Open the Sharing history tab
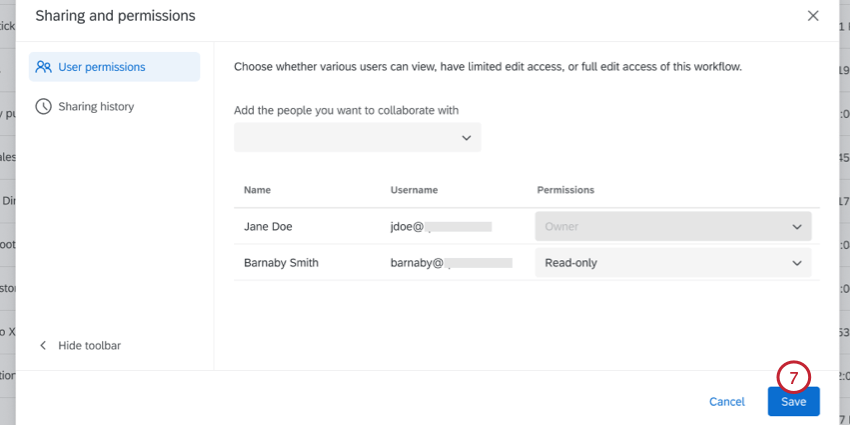 (x=96, y=106)
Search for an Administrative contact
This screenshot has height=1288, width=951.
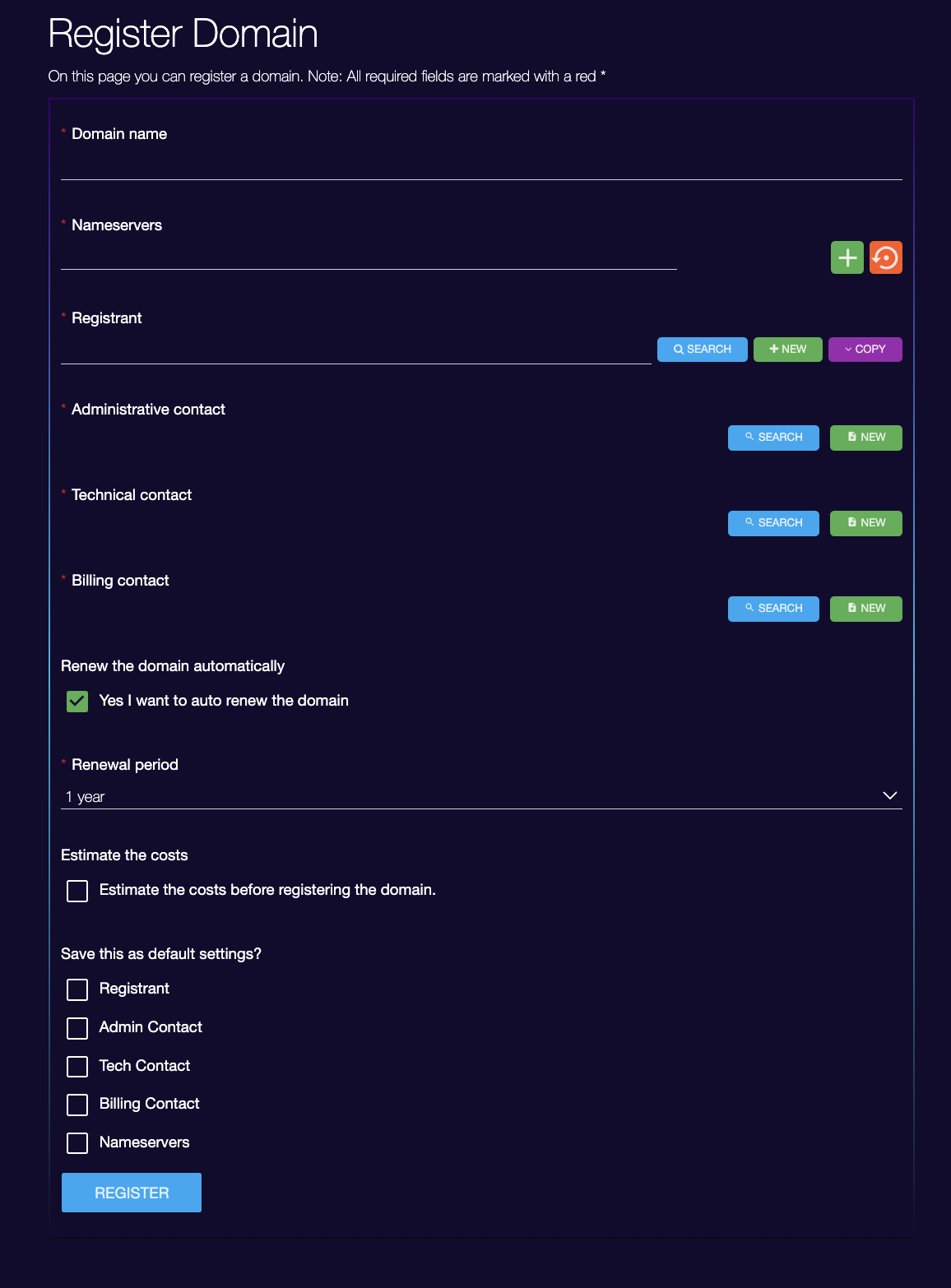point(773,438)
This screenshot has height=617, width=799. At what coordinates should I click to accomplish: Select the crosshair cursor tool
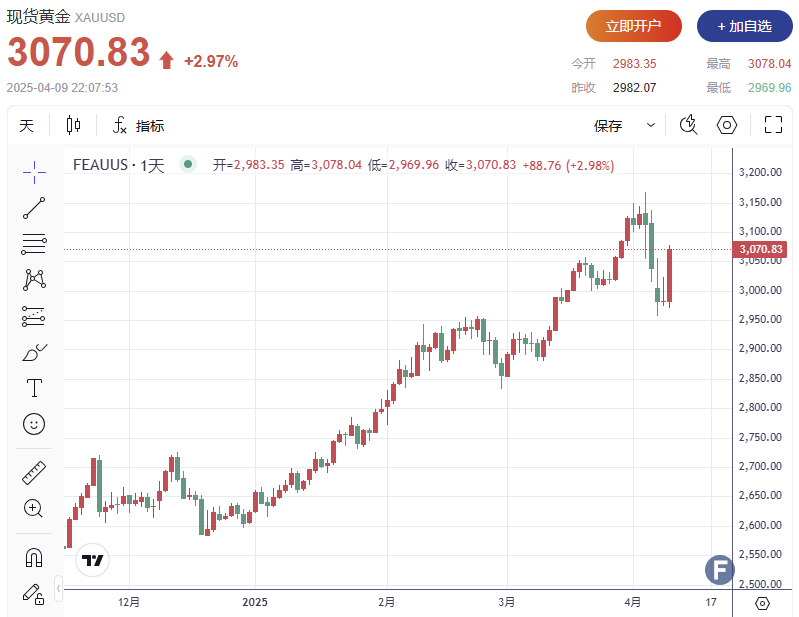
__________
_Aim of the exercise_.
Pictures do not belong in your copy; restate word for word the lines from the one containing "This screenshot has height=1288, width=951." through the last line of the records above.

_Task result_.
This screenshot has height=1288, width=951.
point(773,438)
This screenshot has height=617, width=799. At what coordinates should I click to accomplish: Select the crosshair cursor tool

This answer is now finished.